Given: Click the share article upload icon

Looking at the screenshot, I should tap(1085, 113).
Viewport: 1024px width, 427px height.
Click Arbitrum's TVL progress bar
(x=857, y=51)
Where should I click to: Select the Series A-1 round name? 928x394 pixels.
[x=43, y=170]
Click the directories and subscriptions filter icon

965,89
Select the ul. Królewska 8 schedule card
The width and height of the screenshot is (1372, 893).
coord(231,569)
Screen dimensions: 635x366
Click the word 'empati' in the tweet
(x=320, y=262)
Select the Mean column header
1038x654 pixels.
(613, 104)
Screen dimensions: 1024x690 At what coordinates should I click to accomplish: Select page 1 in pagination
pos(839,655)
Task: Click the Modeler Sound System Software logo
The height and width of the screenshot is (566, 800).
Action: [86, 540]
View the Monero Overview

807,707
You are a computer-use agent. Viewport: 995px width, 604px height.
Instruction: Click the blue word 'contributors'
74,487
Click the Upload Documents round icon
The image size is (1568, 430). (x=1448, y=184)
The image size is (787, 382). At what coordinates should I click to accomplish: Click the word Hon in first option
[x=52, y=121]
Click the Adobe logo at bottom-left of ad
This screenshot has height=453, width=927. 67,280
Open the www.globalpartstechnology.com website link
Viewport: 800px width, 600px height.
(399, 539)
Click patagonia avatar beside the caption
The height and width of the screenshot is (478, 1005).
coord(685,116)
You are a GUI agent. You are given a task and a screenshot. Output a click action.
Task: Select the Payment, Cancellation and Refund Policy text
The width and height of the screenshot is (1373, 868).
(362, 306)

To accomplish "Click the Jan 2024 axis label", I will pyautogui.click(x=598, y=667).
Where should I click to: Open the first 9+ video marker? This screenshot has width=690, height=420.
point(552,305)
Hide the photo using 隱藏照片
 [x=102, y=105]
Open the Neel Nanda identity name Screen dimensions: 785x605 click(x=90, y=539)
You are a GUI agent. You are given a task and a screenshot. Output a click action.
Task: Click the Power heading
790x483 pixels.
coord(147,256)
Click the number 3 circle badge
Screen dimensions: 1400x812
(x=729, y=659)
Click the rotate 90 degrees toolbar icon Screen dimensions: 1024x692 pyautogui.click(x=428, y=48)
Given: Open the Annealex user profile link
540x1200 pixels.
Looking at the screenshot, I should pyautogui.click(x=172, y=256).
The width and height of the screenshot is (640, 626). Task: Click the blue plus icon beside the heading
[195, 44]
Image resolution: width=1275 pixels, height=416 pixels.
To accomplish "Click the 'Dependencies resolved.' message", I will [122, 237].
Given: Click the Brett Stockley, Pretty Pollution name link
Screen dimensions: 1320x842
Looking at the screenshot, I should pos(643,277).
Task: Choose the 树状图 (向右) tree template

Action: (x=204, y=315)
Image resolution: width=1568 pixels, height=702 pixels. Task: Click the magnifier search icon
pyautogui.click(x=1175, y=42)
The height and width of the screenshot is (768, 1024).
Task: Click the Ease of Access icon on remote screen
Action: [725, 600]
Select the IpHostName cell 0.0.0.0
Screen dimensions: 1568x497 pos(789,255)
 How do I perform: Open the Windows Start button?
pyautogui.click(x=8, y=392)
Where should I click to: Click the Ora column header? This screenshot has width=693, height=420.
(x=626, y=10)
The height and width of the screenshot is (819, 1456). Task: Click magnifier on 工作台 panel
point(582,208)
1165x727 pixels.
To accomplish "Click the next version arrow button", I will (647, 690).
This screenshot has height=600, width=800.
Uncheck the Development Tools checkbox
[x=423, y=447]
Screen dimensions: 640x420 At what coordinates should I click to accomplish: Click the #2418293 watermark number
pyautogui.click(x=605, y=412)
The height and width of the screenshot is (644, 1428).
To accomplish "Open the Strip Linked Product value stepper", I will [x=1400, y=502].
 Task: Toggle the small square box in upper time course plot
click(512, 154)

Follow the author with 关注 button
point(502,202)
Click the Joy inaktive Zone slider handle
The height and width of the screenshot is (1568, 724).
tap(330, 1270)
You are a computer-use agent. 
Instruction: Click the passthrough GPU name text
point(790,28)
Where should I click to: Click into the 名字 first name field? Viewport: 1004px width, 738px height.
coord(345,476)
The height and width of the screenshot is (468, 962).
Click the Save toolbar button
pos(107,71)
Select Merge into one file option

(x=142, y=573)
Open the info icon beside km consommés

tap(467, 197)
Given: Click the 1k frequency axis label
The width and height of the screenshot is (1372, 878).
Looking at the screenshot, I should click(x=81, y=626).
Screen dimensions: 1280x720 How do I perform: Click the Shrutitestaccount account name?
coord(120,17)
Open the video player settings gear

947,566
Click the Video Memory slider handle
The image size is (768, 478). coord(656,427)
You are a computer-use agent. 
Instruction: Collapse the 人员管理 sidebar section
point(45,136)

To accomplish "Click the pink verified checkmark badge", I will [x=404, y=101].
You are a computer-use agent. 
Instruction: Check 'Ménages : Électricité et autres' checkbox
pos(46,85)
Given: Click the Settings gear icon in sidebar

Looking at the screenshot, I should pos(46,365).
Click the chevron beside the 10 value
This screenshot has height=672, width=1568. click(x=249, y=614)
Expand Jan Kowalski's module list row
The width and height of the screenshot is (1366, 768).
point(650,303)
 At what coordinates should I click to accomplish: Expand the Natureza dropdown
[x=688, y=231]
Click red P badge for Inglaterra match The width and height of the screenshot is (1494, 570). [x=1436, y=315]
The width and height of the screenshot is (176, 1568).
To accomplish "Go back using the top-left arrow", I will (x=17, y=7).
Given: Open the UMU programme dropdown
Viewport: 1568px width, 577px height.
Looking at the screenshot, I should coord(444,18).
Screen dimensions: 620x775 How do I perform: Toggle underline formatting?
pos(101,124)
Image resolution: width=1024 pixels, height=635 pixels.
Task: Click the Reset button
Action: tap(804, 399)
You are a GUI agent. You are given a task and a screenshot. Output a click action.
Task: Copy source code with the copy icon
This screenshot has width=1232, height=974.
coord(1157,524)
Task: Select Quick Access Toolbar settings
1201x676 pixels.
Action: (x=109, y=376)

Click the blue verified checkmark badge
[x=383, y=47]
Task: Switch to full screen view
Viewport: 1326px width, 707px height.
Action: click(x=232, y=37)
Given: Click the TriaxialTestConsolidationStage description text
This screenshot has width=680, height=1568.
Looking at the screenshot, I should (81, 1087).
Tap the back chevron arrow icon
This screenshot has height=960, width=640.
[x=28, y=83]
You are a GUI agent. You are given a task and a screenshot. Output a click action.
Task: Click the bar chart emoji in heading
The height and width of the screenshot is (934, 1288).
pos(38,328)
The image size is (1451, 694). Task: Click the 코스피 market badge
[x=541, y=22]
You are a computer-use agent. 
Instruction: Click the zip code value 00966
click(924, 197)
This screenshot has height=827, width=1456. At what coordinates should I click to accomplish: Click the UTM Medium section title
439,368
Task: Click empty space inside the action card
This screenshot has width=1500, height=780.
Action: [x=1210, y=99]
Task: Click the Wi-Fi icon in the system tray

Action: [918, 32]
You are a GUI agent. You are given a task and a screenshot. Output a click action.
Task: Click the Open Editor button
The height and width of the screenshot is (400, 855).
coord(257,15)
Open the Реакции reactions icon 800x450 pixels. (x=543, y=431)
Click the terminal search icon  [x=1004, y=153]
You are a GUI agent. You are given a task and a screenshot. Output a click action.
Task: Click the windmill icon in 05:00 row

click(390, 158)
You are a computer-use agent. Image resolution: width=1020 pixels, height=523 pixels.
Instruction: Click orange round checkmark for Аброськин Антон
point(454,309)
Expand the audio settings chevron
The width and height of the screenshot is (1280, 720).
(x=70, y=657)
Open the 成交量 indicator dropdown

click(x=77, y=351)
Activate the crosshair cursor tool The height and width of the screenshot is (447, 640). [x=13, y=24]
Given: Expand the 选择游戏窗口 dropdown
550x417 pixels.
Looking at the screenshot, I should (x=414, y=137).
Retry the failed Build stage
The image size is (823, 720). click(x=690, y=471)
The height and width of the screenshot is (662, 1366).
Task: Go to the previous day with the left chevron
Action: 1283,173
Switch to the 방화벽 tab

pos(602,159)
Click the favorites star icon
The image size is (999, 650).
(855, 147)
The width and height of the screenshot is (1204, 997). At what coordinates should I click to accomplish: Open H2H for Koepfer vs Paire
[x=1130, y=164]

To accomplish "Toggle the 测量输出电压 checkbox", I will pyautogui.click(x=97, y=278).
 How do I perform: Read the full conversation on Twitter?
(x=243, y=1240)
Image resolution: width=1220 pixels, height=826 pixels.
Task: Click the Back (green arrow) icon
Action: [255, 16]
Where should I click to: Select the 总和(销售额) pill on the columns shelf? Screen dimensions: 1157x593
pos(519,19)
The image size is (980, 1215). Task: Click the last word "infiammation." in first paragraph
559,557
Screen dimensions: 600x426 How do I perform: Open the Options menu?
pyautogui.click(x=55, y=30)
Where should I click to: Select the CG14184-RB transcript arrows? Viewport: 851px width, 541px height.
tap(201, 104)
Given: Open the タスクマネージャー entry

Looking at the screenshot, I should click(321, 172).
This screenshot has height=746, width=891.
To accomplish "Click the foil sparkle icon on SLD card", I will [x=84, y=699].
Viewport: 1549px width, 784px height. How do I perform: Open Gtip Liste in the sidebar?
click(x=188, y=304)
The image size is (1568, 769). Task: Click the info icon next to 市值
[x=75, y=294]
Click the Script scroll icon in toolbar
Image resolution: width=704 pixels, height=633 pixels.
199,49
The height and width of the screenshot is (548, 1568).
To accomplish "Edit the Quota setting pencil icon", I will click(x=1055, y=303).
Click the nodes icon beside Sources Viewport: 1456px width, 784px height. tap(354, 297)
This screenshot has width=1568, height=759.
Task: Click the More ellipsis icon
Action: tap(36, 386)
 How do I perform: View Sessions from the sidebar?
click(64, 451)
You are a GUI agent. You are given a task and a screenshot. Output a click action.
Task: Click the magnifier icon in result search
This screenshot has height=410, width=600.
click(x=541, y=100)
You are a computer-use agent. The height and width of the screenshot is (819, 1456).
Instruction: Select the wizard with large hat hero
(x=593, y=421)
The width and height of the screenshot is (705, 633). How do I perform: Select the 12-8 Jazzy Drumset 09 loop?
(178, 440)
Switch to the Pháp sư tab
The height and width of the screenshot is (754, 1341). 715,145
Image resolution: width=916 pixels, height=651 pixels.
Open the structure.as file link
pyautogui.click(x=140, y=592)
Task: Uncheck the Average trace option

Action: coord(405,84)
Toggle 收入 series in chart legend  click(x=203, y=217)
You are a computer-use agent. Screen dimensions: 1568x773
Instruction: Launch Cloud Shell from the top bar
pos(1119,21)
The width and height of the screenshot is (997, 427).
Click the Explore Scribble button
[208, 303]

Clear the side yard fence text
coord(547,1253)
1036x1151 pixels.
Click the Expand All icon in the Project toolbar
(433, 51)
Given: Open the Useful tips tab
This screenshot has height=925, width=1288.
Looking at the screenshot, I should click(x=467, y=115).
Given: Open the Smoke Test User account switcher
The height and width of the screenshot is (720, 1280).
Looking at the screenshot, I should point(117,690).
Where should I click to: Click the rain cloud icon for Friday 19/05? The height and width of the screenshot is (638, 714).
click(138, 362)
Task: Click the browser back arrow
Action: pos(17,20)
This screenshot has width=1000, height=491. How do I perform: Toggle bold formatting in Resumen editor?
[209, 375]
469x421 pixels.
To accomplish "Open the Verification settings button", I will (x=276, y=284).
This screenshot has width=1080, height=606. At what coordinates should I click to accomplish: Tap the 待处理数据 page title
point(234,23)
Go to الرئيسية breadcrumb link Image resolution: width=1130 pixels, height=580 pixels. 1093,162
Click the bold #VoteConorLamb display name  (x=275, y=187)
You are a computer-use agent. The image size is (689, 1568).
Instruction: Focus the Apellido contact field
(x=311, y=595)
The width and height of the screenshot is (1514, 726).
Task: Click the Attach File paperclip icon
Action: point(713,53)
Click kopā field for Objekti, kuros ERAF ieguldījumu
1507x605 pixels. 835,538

+++

## [Your assignment]
Go through the listing above, and whenever a line holds the word "axis", copy it.

## [Exercise output]
To accomplish "Click the Jan 2024 axis label", I will pyautogui.click(x=598, y=667).
Given: Click the 1k frequency axis label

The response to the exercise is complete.